Middle-aged and older Americans offer up all sorts of reasons for not getting preventive health screenings. Among the more common, according to a recent AARP survey: "I’m confused about which health screenings I should get." "Screenings cost too much." "I don’t have health insurance." "Health screenings just aren’t that important."
Do any sound familiar? If so, these tips and resources will help you eliminate excuses for not getting screenings and overcome obstacles to getting the preventive services you need.
Don’t think you can afford screenings?
Under the new health care law, and beginning on Sept. 23, 2010, many preventive services will be offered for free under most new individual insurance policies and employer-sponsored health plans. (If your existing plan won’t fully cover preventive care, please see below.) Also, preventive screenings will be free for all Medicare recipients beginning Jan. 1, 2011. A full list of covered tests is available on the U.S. Preventive Services Task Force Web site.
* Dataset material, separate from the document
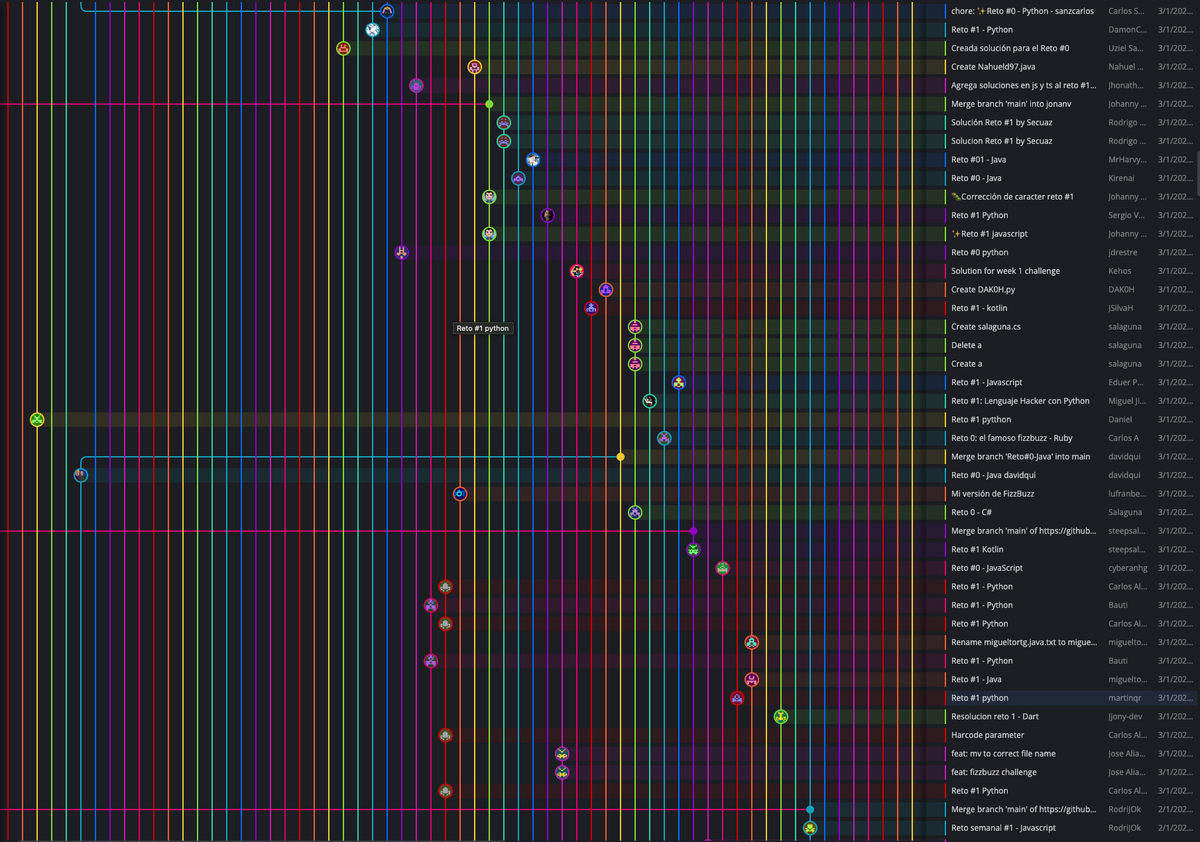Select the purple merge dot on the steepsal merge commit
Image resolution: width=1200 pixels, height=842 pixels.
click(694, 530)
Don’t have health insurance?
If you’re uninsured or your existing plan won't cover screenings, find out if the AARP/Wellness Tour is coming to a city near you. This nationwide tour will deliver free screenings and health education in 300 cities. Also, take advantage of free and low-cost screenings offered at drug stores, grocery store pharmacies and community clinics. If you are unsure about how the new law affects you, this Health Care Reform Explained series will help answer your questions.
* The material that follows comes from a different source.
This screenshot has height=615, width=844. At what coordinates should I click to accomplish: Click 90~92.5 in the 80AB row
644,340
Need transportation to get to screenings?
If you’re physically able and the doctor’s office is close by, consider walking or biking to your appointment. Depending on your needs, public transportation, ride sharing or special transportation services may be good solutions. These resources for getting around without a car will help you learn more about your transportation options.
Confused about which screenings to get?
That’s understandable — it can be complicated. As we get older, preventive screening shifts to evaluating how well the mind and body function. Age alone should not determine which tests to get or when to start and stop specific screenings, write Dr. John R. Burton and Dr. William J. Hall in their recent book, Taking Charge of Your Health: A Guide to Getting the Best Health Care As You Age. Ultimately, decisions about the care you need should be made in consultation with a primary care provider who knows your medical history, the medications you’re taking and your risk factors.
Educate yourself so you know what to raise with your doctor — these easy-to-scan tables of screenings by age and gender and this AARP webinar about screenings recommendations will help. You can also get information about your conditions and risk factors at our Health Learning Centers.
Too busy to get screened? Afraid of getting screened?
Study after study has shown that early detection and treatment are critical to a successful outcome, whether the diagnosis is breast cancer, diabetes or heart disease. Next time you tell yourself you’re too busy to get your cholesterol levels checked, imagine how much a heart attack will disrupt your schedule.
How can you overcome fears about getting screened? Burton offers this advice: "Fear of screening … needs to be dealt with on an individual basis. Is it that your mother had cancer, and you have a fear of it, or you just feel fine and don’t want to deal with it? Think about it before you go to see your doctor. Make your list and say, 'I’d like to talk about my fear of screening,' and then you both can focus on that."
If all else fails, try rewarding yourself for good behavior. One Washington, D.C.-area breast cancer survivor reports that after her surgery she was very anxious before follow-up screenings. How did she overcome those anxieties? Hint: Her doctor’s office is right above a department store.